City Case Description: Tallinn & Cultural Heritage Organisations as Innovation Leaders

What happens when one of the world’s most digitised cultural sectors struggles to turn data into dialogue? In Tallinn, cultural and educational actors explore how digital heritage can become a platform for collaboration, learning, and sustainable futures thinking.

City Case Description: Tallinn & Cultural Heritage Organisations as Innovation Leaders

How does “prototyping” work?

This City Case Description is the outcome of a policy prototyping exercise within a city ecosystem.
Once the ekip research team has explored a policy area and its connection to cultural and creative
industries (CCIs) and innovation, we ask: what would this mean in a local city context?

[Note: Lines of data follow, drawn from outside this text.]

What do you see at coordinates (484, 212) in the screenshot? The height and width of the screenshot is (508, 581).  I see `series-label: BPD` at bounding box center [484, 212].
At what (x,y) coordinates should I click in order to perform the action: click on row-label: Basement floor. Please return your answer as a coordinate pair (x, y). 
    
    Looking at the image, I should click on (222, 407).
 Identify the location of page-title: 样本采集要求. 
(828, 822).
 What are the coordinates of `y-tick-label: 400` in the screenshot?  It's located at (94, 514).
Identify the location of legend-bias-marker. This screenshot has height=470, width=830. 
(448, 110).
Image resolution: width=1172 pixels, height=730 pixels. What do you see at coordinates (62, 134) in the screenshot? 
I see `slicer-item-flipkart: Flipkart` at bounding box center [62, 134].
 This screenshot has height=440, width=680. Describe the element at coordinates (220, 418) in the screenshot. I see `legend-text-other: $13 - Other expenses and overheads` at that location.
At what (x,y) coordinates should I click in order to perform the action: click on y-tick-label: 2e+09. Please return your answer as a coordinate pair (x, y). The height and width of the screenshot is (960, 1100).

Together with local stakeholders, we test how a draft policy recommendation might stimulate innovation. Using Portfolio Sensemaking, stakeholders simulate an innovation portfolio, analyse the strengths and gaps of the local support system, and identify what resources are needed to realise the portfolio.

Tallin Context & Area of Focus

Estonia’s cultural heritage organisations are highly digitized but underused as active spaces for societal dialogue. There’s a growing need to connect science, culture, and public engagement — especially around climate change, sustainability, and social cohesion. While the national government supports digitalization, there’s no framework for creative use of technologies (AI, VR) in cultural or educational contexts.

Innovation here is driven by bottom-up institutional creativity (museums, universities) within a policy vacuum that lacks dedicated funding and coordination.

The challenge is to transform digital heritage from a static archive into a dynamic platform for futures thinking. Education and cultural sectors remain fragmented. Current systems are project based and short-term, with interoperability and copyright challenges blocking broader use.

The innovation emerges in a national context of strong digital potential but weak sectoral integration, where libraries could become bridging institutions linking CH data, schools, and lifelong learning ecosystems.